How to Write to Excel in Pandas
Pandas makes exporting data to Excel straightforward, but the simplicity of `df.to_excel()` hides a wealth of options that can transform your output from a raw data dump into a polished,...
Key Insights
- Use
to_excel()for simple exports, but switch toExcelWriterwhen you need multiple sheets, custom formatting, or control over the Excel engine - Choose
openpyxlfor reading/modifying existing files andxlsxwriterfor creating new files with advanced formatting—never mix them up - Always set
index=Falseunless your index contains meaningful data; Excel users rarely want to see pandas’ default integer index
Pandas makes exporting data to Excel straightforward, but the simplicity of df.to_excel() hides a wealth of options that can transform your output from a raw data dump into a polished, business-ready spreadsheet.
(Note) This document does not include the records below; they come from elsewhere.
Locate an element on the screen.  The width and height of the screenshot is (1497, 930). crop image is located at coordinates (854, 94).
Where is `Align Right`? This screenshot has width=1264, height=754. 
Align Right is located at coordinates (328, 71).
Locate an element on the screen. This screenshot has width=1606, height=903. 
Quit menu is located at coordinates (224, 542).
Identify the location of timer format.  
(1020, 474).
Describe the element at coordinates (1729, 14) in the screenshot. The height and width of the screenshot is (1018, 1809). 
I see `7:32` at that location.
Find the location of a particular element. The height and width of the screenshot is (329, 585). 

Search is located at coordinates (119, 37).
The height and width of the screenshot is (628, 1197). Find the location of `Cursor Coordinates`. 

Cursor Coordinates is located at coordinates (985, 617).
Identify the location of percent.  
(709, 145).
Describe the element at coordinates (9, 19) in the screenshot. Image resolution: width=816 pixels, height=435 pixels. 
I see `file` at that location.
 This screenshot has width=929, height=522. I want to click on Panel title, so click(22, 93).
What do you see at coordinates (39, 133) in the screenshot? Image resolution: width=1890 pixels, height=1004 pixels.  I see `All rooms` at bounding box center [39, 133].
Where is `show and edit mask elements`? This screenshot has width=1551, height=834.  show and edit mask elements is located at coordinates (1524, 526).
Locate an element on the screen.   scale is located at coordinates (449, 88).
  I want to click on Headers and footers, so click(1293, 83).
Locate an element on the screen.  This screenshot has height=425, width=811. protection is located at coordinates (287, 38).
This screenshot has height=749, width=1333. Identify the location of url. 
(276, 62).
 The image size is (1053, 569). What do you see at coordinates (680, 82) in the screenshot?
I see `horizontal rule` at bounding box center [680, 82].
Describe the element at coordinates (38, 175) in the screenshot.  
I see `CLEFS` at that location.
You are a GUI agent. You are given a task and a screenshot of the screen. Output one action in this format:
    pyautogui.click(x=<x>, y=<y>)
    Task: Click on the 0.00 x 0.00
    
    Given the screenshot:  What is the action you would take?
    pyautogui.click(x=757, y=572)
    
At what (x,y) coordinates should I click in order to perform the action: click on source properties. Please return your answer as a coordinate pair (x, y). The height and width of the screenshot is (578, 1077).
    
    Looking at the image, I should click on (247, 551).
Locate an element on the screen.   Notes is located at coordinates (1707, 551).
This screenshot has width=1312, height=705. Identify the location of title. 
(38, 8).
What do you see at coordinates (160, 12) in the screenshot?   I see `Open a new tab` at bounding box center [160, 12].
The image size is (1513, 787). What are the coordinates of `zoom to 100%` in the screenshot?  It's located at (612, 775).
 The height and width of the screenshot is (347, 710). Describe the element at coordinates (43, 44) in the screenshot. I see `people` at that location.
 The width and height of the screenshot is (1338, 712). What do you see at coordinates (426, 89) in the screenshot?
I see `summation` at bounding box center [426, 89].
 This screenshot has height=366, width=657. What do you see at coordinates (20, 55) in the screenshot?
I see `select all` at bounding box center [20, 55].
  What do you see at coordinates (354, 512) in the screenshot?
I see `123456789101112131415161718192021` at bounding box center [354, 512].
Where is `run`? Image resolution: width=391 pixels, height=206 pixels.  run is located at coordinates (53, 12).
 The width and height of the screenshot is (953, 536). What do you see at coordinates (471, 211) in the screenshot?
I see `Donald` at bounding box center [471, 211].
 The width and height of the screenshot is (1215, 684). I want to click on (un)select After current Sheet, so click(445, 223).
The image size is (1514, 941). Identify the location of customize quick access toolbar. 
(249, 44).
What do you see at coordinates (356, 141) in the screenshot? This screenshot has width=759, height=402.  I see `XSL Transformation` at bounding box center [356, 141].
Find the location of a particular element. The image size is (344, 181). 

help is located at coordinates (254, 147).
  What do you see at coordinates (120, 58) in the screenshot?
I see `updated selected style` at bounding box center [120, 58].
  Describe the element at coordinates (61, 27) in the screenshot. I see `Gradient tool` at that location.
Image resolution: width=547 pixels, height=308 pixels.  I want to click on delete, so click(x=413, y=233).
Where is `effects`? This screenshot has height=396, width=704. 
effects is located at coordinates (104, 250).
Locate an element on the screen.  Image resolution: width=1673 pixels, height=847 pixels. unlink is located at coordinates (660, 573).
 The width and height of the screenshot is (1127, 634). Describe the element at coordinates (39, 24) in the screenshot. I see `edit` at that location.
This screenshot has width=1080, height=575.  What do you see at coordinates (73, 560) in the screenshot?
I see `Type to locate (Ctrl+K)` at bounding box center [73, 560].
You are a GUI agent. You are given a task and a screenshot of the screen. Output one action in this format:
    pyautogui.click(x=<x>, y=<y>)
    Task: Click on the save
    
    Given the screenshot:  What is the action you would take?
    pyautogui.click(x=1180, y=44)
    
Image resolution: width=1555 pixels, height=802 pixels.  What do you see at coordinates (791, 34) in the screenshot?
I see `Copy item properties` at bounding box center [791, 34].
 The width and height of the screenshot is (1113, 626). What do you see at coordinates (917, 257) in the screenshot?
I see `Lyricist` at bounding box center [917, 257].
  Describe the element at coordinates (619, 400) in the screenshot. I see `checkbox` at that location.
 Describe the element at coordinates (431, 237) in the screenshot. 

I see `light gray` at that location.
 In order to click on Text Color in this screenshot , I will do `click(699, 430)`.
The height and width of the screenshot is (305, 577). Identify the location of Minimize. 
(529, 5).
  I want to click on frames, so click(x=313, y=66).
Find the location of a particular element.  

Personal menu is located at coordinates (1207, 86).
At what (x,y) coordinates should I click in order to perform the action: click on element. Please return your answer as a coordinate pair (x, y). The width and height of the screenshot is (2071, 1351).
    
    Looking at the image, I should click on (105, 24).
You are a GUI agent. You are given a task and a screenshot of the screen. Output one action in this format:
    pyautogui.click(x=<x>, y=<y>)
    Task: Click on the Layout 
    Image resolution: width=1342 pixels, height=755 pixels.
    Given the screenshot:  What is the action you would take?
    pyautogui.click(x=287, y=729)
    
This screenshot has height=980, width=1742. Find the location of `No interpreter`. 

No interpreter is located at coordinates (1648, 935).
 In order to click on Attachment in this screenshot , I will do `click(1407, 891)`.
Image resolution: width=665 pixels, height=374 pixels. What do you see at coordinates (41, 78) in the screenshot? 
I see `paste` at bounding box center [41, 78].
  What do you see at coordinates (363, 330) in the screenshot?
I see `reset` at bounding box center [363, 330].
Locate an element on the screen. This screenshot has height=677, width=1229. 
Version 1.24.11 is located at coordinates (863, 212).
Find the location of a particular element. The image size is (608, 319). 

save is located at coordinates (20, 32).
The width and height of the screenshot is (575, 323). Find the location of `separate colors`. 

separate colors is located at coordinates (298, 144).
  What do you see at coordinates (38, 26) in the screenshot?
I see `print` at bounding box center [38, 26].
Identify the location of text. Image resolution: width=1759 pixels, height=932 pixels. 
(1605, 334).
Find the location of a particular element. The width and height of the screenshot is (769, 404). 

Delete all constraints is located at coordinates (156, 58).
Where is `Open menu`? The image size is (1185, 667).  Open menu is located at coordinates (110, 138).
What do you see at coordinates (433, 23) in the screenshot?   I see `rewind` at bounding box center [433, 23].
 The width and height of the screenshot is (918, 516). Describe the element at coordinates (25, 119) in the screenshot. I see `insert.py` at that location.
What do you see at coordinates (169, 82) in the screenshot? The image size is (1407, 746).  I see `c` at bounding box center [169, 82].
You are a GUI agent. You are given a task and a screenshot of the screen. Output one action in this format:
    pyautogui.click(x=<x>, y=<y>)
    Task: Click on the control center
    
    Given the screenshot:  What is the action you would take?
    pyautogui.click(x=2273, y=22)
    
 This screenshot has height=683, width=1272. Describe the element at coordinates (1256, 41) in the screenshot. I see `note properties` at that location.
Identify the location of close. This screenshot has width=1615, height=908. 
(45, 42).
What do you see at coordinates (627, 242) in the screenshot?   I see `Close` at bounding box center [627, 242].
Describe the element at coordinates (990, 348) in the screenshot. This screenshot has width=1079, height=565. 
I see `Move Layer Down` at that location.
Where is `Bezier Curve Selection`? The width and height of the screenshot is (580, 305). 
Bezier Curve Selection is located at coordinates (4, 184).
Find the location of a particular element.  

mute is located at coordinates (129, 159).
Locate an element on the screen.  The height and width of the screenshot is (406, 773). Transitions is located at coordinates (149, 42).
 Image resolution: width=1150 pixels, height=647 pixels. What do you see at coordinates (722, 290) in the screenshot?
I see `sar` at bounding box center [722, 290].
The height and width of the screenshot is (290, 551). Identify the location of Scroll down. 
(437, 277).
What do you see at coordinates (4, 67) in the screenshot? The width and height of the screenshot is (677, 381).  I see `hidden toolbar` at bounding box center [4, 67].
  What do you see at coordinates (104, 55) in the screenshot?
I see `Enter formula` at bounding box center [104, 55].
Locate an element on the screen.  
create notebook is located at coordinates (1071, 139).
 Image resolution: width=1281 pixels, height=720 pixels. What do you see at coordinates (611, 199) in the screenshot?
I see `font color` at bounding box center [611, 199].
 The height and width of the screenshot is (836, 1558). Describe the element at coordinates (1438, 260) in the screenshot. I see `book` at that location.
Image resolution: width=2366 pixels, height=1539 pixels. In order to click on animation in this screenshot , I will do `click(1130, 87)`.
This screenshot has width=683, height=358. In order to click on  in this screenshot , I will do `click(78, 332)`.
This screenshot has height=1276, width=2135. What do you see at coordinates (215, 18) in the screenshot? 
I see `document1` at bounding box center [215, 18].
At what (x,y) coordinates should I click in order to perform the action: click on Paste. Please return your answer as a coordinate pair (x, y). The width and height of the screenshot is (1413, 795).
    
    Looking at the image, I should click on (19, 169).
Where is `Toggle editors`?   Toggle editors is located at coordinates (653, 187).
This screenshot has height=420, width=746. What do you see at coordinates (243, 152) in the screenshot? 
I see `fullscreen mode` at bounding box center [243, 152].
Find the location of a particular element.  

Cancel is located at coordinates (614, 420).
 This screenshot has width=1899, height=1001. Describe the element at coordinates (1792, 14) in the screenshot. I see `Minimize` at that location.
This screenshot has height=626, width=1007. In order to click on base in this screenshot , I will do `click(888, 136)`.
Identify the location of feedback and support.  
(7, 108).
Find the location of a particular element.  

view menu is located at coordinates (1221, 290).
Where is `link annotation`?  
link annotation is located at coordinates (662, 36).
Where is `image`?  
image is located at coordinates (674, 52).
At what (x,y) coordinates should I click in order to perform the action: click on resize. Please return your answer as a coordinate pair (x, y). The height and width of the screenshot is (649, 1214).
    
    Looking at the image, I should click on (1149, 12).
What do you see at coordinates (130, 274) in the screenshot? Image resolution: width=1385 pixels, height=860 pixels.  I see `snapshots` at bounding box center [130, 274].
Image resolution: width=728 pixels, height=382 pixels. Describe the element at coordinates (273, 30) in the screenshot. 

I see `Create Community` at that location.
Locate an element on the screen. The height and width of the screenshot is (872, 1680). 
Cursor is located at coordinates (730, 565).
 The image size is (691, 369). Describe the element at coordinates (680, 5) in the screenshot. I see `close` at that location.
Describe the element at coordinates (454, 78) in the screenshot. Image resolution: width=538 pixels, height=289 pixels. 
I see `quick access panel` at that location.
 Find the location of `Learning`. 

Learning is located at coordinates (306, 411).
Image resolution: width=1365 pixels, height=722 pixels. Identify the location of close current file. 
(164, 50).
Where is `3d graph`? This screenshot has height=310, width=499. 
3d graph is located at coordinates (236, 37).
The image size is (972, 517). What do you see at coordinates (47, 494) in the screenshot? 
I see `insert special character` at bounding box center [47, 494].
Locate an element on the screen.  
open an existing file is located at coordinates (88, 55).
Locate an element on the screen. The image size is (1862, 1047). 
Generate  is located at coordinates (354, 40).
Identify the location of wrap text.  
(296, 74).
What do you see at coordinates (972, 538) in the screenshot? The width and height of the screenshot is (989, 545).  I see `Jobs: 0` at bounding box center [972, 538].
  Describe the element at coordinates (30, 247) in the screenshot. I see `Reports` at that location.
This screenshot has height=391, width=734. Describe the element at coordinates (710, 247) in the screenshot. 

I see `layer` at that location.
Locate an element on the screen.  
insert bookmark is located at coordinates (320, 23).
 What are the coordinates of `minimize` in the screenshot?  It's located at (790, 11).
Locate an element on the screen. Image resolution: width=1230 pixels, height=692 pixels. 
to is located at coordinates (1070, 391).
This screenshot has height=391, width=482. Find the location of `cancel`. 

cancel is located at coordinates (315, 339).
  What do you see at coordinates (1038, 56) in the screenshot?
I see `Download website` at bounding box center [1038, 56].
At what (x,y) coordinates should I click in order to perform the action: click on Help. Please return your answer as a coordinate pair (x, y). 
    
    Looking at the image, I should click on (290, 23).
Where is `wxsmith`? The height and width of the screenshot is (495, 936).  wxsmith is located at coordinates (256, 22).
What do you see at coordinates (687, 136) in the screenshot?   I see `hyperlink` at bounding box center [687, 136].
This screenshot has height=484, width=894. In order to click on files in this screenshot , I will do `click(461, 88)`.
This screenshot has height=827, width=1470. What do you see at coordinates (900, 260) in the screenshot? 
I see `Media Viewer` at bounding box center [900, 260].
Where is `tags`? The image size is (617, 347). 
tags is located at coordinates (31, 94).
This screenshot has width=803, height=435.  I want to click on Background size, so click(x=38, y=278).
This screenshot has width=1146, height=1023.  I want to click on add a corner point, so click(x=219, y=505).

While CSV remains the go-to format for data pipelines and technical workflows, Excel output shines when your audience includes analysts, managers, or anyone who expects to manipulate data in a familiar spreadsheet environment.
This guide covers everything from basic exports to multi-sheet workbooks with custom formatting. By the end, you’ll know exactly which parameters and engines to use for any Excel export scenario.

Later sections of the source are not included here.